### EXERCISE INPUTS
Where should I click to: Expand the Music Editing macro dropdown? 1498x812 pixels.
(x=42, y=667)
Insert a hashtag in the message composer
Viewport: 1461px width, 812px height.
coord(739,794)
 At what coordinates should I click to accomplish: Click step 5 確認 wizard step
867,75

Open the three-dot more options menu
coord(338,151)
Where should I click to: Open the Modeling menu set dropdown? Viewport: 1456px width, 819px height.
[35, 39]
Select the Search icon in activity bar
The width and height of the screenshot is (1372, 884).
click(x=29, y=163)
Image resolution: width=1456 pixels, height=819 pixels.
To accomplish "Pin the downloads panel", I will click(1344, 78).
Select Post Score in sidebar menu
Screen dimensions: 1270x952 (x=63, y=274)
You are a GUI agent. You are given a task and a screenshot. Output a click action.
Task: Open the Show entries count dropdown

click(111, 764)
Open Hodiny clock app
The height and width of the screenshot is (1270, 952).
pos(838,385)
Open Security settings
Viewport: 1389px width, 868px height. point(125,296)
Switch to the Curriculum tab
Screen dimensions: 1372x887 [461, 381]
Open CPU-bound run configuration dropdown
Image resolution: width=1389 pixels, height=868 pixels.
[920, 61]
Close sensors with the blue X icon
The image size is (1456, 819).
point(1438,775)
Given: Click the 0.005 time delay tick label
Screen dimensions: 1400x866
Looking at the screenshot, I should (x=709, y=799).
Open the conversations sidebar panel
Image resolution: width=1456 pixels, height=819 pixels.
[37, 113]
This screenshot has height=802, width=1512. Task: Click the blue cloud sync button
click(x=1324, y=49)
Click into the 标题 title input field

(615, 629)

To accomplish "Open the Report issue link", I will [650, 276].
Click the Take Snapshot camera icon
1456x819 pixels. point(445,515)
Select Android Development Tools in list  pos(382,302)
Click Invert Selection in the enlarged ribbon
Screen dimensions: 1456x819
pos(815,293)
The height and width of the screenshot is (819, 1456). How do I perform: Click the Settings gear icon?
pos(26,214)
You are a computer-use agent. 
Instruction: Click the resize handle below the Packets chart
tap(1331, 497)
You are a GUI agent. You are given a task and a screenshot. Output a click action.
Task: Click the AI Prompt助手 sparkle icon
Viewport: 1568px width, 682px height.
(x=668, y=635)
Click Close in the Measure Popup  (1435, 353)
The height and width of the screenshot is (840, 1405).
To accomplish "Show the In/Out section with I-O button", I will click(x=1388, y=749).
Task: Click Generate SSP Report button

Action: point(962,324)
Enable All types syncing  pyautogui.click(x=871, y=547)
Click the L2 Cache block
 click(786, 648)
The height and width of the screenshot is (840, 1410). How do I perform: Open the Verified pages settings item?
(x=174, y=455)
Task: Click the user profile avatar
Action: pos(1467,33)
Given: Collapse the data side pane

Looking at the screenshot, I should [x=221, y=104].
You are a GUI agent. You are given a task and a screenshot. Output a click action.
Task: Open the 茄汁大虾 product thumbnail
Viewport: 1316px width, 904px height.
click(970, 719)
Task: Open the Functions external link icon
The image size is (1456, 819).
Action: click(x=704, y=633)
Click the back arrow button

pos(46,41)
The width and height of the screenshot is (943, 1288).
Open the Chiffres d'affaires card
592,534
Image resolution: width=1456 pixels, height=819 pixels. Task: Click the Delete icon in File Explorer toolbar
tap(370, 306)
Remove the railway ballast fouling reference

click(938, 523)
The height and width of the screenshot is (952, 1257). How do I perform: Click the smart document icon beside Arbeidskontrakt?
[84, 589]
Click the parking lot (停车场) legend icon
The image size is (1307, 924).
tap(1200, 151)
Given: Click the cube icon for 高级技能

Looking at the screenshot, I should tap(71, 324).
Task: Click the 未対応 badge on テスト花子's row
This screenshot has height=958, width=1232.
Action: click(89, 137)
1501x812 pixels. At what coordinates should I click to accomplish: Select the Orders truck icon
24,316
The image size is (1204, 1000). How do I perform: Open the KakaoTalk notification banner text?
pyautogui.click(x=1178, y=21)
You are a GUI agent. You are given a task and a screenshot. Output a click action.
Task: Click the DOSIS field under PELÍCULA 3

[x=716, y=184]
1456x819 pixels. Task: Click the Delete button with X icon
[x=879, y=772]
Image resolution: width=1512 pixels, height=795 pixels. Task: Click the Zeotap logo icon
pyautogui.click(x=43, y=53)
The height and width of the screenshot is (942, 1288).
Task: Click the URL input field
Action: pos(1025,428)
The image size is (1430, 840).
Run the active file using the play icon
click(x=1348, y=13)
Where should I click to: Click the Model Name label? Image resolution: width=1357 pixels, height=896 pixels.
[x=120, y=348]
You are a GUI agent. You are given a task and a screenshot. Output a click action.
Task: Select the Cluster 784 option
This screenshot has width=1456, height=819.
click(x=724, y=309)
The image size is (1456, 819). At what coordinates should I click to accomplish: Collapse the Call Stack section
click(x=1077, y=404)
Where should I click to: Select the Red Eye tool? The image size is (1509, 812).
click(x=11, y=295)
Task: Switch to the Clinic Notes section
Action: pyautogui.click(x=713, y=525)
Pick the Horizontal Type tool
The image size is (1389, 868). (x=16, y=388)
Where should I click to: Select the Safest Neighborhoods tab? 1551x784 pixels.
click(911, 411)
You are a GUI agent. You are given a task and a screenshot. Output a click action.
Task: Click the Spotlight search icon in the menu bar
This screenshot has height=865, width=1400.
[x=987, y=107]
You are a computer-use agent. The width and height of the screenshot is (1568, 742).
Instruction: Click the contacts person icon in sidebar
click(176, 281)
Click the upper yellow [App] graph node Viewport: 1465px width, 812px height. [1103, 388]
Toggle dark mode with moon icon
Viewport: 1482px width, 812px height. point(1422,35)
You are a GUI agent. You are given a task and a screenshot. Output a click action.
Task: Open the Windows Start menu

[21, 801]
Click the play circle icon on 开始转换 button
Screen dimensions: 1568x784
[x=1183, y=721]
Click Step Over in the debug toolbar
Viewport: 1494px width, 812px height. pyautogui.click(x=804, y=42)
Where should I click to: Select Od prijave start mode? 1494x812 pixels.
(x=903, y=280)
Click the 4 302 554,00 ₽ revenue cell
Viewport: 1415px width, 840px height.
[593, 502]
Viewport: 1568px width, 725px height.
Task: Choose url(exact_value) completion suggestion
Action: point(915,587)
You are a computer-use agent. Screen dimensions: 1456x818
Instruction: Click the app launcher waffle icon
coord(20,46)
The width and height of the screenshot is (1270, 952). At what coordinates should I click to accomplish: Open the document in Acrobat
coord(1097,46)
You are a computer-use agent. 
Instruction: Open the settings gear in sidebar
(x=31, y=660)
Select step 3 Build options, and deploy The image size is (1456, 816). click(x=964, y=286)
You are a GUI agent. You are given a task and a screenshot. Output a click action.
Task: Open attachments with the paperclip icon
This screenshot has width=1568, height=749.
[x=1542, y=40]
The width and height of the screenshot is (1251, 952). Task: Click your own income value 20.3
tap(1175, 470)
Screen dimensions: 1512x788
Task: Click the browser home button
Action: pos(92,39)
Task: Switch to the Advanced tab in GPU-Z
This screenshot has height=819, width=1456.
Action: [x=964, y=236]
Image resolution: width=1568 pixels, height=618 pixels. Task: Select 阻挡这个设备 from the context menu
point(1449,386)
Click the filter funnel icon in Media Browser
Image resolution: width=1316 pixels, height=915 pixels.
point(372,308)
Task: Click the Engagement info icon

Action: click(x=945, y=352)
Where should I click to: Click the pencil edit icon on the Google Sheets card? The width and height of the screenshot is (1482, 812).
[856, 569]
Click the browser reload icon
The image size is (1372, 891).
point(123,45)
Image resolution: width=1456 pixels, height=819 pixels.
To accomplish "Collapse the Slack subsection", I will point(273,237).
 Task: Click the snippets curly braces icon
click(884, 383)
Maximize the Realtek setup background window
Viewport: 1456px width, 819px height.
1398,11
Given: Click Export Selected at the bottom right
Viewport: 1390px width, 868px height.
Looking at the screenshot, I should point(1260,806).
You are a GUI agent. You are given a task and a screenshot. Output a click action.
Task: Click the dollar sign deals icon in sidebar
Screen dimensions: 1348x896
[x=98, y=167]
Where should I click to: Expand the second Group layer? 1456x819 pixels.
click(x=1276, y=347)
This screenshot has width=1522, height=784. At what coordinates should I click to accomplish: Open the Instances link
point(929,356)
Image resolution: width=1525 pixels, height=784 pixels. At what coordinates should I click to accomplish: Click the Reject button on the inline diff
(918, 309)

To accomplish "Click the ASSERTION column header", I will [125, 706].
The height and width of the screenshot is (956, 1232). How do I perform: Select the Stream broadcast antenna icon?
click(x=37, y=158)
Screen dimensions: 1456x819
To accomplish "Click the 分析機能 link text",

### WORK TASK
Return, exactly as written, only those lines that run from the one with "The height and width of the screenshot is (956, 1232)." to the last line of the data, both of those lines included.

### OUTPUT OF THE EXERCISE
The height and width of the screenshot is (956, 1232). How do I perform: Select the Stream broadcast antenna icon?
click(x=37, y=158)
Screen dimensions: 1456x819
To accomplish "Click the 分析機能 link text",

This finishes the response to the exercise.